Mining the Wikileaks 9/11 Pager Data

I spent Thanskgiving and the day after relaxing in my own peculiar way--by mining the Wikileaks 9/11 pager data.

Here are some early results:

I started by pulling out all the email addresses from the pages and storing them in their own table, with keys to their original page. I also pulled the unique pager numbers from the pages. What I got was a bipartite directed graph with one side being emails and the other being pagers, with messages functioning as edges. Using Django, Graphviz, Cinelerra and a bunch of other tools, I was able to make a video of the graph as it lights up on each relevant page.

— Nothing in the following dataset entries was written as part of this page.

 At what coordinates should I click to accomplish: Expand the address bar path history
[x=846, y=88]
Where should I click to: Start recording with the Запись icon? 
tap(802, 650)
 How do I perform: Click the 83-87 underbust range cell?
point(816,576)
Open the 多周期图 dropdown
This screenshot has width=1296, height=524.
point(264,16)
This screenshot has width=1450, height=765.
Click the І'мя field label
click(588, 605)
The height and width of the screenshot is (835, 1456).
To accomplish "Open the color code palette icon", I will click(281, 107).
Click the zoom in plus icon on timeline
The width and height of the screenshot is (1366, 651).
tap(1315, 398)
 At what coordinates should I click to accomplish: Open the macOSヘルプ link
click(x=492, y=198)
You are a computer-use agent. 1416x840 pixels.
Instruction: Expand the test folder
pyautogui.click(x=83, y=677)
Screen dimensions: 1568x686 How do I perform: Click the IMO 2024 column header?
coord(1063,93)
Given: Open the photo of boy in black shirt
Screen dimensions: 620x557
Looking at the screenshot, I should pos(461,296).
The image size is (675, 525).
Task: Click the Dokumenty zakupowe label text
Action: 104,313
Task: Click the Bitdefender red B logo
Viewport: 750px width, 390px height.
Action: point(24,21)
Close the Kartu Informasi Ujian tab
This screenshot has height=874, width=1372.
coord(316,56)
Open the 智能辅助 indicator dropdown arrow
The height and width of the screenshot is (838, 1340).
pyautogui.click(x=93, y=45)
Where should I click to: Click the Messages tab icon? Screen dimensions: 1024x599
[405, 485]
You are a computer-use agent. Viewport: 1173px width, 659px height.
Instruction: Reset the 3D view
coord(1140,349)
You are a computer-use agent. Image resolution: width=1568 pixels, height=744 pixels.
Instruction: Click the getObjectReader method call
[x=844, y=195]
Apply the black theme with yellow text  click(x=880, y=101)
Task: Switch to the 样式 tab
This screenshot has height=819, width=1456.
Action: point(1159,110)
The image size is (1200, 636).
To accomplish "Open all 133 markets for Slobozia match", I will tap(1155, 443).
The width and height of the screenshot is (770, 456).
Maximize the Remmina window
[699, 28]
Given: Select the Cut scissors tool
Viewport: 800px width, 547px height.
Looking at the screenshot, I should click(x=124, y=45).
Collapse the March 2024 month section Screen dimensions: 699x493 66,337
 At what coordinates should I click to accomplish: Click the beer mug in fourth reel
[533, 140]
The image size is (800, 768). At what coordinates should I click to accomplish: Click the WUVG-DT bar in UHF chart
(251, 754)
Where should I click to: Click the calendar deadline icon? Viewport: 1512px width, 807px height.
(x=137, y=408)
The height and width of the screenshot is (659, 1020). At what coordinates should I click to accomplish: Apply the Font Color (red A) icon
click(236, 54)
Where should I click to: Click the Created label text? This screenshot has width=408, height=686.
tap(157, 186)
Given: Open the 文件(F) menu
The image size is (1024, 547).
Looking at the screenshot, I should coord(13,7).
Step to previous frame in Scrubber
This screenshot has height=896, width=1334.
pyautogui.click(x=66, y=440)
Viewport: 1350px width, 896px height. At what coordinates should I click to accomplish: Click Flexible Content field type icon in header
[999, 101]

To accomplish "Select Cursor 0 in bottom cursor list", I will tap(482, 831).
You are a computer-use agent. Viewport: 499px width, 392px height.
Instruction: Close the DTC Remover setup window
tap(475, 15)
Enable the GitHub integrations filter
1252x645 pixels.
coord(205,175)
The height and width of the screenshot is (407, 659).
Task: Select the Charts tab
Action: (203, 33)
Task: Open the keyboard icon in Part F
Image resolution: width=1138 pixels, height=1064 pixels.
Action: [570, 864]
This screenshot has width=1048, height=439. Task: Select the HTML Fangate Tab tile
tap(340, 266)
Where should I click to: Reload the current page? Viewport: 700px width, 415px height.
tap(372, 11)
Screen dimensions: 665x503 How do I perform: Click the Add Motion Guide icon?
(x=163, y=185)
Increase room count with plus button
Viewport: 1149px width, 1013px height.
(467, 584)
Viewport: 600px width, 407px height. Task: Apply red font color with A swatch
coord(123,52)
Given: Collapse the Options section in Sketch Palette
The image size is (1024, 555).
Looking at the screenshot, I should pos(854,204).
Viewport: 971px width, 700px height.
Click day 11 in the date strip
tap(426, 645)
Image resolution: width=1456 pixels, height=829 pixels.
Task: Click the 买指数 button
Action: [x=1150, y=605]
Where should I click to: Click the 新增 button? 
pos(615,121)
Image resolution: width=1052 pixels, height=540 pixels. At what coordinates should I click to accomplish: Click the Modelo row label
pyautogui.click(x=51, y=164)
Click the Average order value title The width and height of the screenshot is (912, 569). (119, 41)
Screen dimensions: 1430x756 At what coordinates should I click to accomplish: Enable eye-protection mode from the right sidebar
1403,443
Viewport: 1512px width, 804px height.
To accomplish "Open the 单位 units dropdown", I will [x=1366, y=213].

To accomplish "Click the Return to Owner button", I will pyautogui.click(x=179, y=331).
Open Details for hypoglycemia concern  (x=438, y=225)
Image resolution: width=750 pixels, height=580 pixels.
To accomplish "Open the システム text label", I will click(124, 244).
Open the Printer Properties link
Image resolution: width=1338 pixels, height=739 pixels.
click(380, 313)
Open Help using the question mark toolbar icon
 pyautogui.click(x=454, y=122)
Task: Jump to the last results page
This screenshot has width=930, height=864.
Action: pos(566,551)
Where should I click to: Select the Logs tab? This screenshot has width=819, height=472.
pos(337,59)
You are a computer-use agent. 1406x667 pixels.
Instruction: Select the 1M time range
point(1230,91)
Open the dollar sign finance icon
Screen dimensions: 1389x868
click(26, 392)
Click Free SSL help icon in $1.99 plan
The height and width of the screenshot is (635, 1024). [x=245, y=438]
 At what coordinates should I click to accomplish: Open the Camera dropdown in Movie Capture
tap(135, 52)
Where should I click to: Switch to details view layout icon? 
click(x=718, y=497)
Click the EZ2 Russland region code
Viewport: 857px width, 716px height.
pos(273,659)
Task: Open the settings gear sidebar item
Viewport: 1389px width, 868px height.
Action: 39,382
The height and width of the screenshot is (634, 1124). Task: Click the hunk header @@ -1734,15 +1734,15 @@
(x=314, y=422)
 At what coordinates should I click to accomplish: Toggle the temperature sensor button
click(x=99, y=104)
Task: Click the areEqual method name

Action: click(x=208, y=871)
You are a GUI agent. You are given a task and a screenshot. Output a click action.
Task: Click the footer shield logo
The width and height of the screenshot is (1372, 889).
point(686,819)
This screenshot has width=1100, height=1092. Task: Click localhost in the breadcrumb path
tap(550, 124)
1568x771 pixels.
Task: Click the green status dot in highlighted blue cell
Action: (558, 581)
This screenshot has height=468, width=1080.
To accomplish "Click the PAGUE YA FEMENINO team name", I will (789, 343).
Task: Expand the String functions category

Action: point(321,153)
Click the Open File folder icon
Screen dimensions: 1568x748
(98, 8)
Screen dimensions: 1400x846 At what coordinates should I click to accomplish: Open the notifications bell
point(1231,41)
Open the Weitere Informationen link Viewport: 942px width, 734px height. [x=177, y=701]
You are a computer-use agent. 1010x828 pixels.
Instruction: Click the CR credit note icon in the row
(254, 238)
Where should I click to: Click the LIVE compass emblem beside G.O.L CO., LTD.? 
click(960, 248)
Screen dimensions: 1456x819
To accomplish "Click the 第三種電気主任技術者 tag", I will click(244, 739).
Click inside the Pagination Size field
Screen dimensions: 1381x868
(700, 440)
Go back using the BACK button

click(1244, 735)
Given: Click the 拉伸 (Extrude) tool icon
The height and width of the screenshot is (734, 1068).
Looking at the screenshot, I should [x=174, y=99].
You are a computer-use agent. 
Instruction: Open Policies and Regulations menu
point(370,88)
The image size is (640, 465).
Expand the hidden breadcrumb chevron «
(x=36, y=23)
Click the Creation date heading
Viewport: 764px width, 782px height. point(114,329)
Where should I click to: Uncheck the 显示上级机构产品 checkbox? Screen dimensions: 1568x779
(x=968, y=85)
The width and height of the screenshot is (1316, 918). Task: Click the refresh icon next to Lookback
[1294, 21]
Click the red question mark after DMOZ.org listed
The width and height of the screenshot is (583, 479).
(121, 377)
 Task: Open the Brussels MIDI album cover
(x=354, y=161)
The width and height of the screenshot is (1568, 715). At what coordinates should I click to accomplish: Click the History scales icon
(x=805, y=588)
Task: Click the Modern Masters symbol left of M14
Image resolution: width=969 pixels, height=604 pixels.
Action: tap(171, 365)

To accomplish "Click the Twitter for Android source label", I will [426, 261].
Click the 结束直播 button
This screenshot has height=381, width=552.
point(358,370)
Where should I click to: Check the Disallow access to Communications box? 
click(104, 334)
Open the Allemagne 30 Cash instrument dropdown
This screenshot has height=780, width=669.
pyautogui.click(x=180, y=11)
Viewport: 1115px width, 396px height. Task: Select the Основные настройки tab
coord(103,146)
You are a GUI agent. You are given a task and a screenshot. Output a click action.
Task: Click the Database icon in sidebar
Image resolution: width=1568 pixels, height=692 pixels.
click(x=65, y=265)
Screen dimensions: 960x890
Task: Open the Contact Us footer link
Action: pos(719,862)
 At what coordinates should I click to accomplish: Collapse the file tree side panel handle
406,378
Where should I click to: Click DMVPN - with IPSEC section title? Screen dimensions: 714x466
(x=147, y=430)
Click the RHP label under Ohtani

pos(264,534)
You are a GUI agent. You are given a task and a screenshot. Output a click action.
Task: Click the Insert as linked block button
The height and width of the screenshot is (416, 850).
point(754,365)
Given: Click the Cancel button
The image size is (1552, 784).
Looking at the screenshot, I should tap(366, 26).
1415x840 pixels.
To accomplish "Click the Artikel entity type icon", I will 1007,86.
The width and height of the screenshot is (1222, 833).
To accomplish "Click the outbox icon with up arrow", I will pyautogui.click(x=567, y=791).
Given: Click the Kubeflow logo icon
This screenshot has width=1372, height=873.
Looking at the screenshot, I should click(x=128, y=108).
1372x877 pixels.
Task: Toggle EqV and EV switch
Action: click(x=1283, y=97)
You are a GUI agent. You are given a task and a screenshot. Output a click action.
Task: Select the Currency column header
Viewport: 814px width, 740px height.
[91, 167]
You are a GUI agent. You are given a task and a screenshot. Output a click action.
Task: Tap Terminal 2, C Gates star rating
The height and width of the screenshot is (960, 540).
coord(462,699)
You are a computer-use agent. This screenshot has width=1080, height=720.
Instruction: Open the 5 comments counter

Here's a single image that show the whole graph at once:

Beware! This is a 3.3-megabyte image--and that's shrunken down from the 64-megabyte monster on my laptop. The graph is truly immense. Notice the large subgraphs in the center and the smaller ones at the outside. At the very edges are tiny two-node subgraphs showing emails and pagers that are unique to each other. Very beautiful, really, this picture of human activity in the midst of intense trauma.

The big, dense circular subgraph in the center are people who are getting major news feeds off their pagers, particularly CNN Breaking News. It covers several thousand unique connections, including a kind of fascinating bunch from Bank Of America, where a lot of employees get work emails over the pager network

Up and to the left is a subgraph with another set of companies, AT&T and IBM. It's just barely a single subgraph--there's only one pager number that gets both AT&T and IBM emails. That's probably a contractor from IBM assigned to AT&T or vice-versa.

Another large subgraph has employees from Mastercard. It's substantially smaller, though still large enough to be kind of interesting to read.

Note that the IBM-ATT and Mastercard subgraphs weren't picked out by me--they just happened to not be connected to anything else, like CNN or Yahoo new updates. There's probably a bunch of interesting conversations buried in the big subgraph, like the Bank of America pages, but you'd have to tease them out some more.

I've also been scraping the IP Addresses, domain names, and telephone numbers. More on that when I get around to making those graphs. One quick tidbit that I tweeted earlier: the pager that was getting the larger number of unique IP addresses was getting emails from none other than Enron. That person was probably a sys-admin assigned to their servers.